ÜBUNGSAUFGABEN
- a) Fassen Sie im Artikel über Union und SPD nach der Wahl den Absatz, der mit „Konsenschance 1: Investitionsoffensive“ beginnt, als knappe Stichpunktliste zusammen.
- b) Kopieren Sie aus dem Artikel über Union und SPD nach der Wahl wortgetreu die Passage von „Wo Schwarz-Rot sich“ bis einschließlich „denkbar? Ein Überblick.“.

SEITENTEXT
Union und SPD nach der Wahl

Wo Schwarz-Rot sich einigen könnte – und wo Streit droht

Die potenziellen Koalitionspartner Union und SPD haben sich im Wahlkampf an vielen Stellen festgelegt, wie sie mit der Wirtschaft umgehen wollen. Auf wesentlichen Feldern dürfte der Konsens schwer fallen. Doch es gibt auch verbindende Punkte.

Auf Investitionen – unter anderem in den Wohnungsbau – hofft die Wirtschaft von der neuen Regierung.

© Imago/Sven Simon

Auf Investitionen – unter anderem in den Wohnungsbau – hofft die Wirtschaft von der neuen Regierung.

Von Matthias Schiermeyer

Die Wirtschaft drückt aufs Tempo, keine Stellungnahme nach der Bundestagswahl kommt ohne Mahnung an Union und SPD aus, sich rasch zu einigen. Dafür sind große Gräben zu überwinden. Wo liegen die größten Konfliktpunkte in der Wirtschafts- und Arbeitsmarktpolitik, wo sind klare Fortschritte aus Unternehmenssicht denkbar? Ein Überblick.

Konsenschance 1: Investitionsoffensive Der Investitionsstau ist immens – die Infrastruktur muss bei Verkehr und digitalen Netzen, Wohnungsbau und Schulen gestärkt werden. Die SPD hat für eine gezielte Wirtschaftsförderung mit Prämien für Industrie und Mittelstand geworben. Mit Hilfe eines „Made in Germany“-Bonus’ sollen Unternehmen in Ausrüstungsinfrastruktur wie etwa Maschinen investieren.

DATENZEILEN
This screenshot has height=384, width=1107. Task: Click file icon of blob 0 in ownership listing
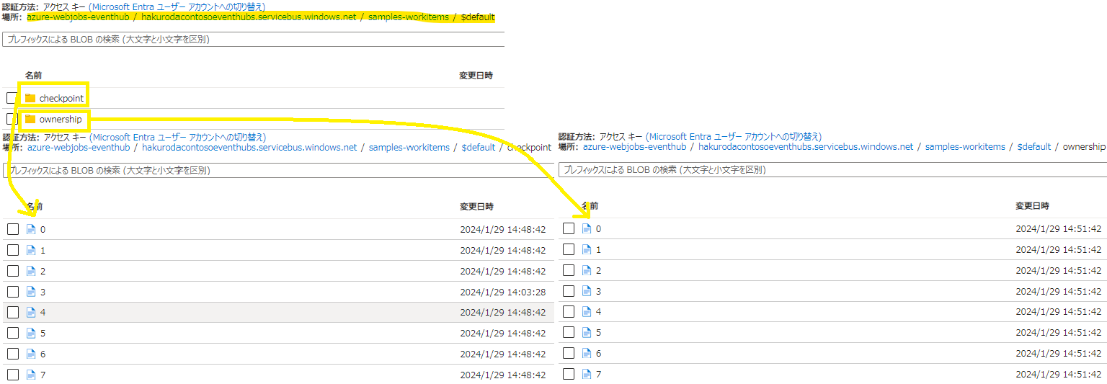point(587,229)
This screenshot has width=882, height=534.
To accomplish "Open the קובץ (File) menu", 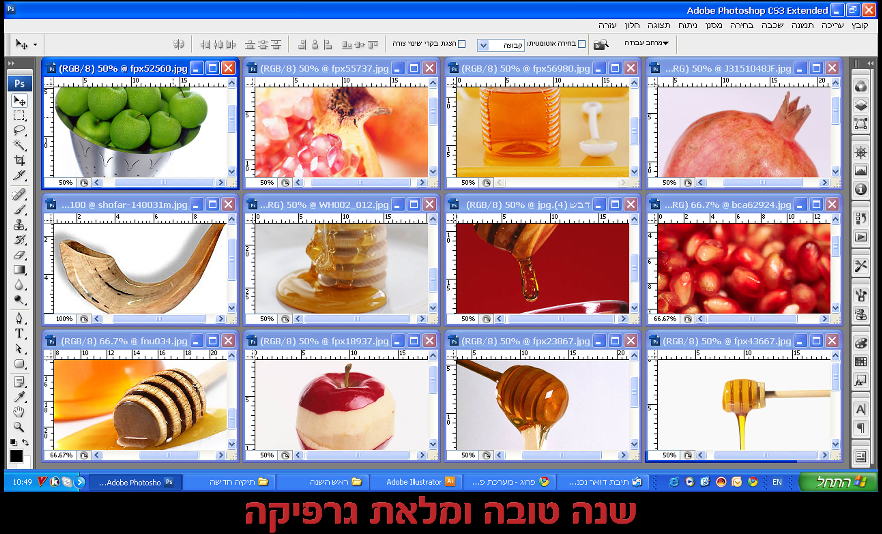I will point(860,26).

LÖSUNGEN
- a)
- Der Investitionsstau ist immens.
- Die Infrastruktur muss gestärkt werden: Verkehr, digitale Netze, Wohnungsbau und Schulen.
- Die SPD hat für eine gezielte Wirtschaftsförderung mit Prämien für Industrie und Mittelstand geworben.
- Ein „Made in Germany“-Bonus soll Unternehmen zu Investitionen in Ausrüstungsinfrastruktur wie Maschinen bewegen.

- b)
Wo Schwarz-Rot sich einigen könnte – und wo Streit droht

Die potenziellen Koalitionspartner Union und SPD haben sich im Wahlkampf an vielen Stellen festgelegt, wie sie mit der Wirtschaft umgehen wollen. Auf wesentlichen Feldern dürfte der Konsens schwer fallen. Doch es gibt auch verbindende Punkte.

Auf Investitionen – unter anderem in den Wohnungsbau – hofft die Wirtschaft von der neuen Regierung.

© Imago/Sven Simon

Auf Investitionen – unter anderem in den Wohnungsbau – hofft die Wirtschaft von der neuen Regierung.

Von Matthias Schiermeyer

Die Wirtschaft drückt aufs Tempo, keine Stellungnahme nach der Bundestagswahl kommt ohne Mahnung an Union und SPD aus, sich rasch zu einigen. Dafür sind große Gräben zu überwinden. Wo liegen die größten Konfliktpunkte in der Wirtschafts- und Arbeitsmarktpolitik, wo sind klare Fortschritte aus Unternehmenssicht denkbar? Ein Überblick.